Zosia mendongak. Menatap bulan yang hampir penuh. "Tidak heran mereka berkeliaran di dekat sini. Lihatlah!"

Egan mengikuti arah telunjuk Zosia. "Kupikir, serigala lebih beringas saat menjelang bulan purnama hanyalah rumor."

"Itulah kenapa Pegunungan Utara sangat dihindari. Serigala maupun anjing hutan memang mendiami kawasan ini. Tidak ada tempat lain, selain Pegunungan Utara, yang nyaman untuk mereka jadikan sarang."

"Dan sialnya, kita berburu pada saat yang kurang tepat." Egan mencengkeram bilah pedang di tangan kanannya.

Lolongan serigala kembali terdengar. Terdengar lebih dekat dan ... lebih banyak. Egan dan Zosia saling pandang. Tanpa perlu dikomando, mereka berlarian mengikuti arah datangnya lolongan. Firasat mengatakan bahwa Sabia berada di sana, meski berharap agar wanita itu tidak terlibat masalah.

***

Di bawah hujan cahaya bulan, tubuh mungil wanita itu berlarian. Di belakangnya, dua ekor serigala sedang memburu. Napasnya mulai tersengal. Peluh membanjiri pakaian. Embusan angin dini hari tidak lagi terasa dingin. Mati-matian dia berlari menghindari terjangan dua serigala yang terus meneteskan liur.
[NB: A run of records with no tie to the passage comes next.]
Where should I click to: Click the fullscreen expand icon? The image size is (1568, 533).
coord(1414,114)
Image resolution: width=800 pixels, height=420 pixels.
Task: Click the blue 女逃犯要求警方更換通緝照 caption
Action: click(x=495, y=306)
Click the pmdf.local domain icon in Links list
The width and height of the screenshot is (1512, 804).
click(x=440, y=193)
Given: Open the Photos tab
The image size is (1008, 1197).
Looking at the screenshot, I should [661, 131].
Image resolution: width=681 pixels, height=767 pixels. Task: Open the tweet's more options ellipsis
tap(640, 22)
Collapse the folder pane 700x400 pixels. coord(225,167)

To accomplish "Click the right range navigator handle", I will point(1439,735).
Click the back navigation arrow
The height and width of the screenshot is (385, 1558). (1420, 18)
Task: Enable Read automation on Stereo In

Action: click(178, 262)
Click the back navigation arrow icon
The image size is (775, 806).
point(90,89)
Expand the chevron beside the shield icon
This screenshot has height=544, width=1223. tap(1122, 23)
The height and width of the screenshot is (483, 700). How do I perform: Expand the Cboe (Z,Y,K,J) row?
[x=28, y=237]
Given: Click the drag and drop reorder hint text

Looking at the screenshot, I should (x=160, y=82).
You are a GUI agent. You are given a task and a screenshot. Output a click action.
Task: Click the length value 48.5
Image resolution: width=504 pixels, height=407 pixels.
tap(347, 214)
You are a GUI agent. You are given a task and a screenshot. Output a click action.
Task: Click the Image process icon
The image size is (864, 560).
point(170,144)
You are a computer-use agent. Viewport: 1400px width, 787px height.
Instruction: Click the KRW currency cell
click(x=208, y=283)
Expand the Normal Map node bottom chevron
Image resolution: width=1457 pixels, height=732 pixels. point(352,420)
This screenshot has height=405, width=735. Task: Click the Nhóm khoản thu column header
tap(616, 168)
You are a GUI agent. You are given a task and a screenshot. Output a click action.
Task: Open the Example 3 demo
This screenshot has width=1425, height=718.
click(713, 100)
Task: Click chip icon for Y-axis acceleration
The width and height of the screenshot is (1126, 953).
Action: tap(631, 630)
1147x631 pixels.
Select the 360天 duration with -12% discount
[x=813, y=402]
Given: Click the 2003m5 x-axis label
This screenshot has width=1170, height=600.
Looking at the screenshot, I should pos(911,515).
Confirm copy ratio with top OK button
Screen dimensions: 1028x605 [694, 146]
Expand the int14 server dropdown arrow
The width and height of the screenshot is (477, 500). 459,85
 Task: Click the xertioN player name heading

Bantuan belum datang. Entah akan datang atau dia keburu mati diterkam dua serigala. Teman tendanya tampak sangat pulas saat dia pergi beberapa jam lalu. Si Ikal Menyebalkan? Mungkin, sama saja. Saat dia keluar, pria itu tidak ikut keluar yang artinya pulas tertidur. Cuaca yang bersahabat serta perut super kenyang tentulah membawa alam bawah sadar mereka nyaman beristirahat. Dia saja yang bodoh dan tidak sabaran. Menerjang malam. Memasuki hutan belantara tanpa punya kemampuan bertarung. Mengabaikan rumor bahwa kawasan Pegununan Utara dihuni kawanan serigala dan anjing hutan yang begitu buas.

Sangat buas sampai-sampai seluruh bulu kuduk di tubuhnya meremang. Dia bisa melihat hawa permusuhan dari manik mata mereka. Hawa membunuh. Hawa ingin memakan. Hanya kecepatan lari dan keberuntungan yang dia andalkan untuk bisa selamat melalui malam.

"Memangnya, serigala bisa sebuas itu, ya? Tidak memberiku celah sama sekali. Ck!" Dia menggerutu.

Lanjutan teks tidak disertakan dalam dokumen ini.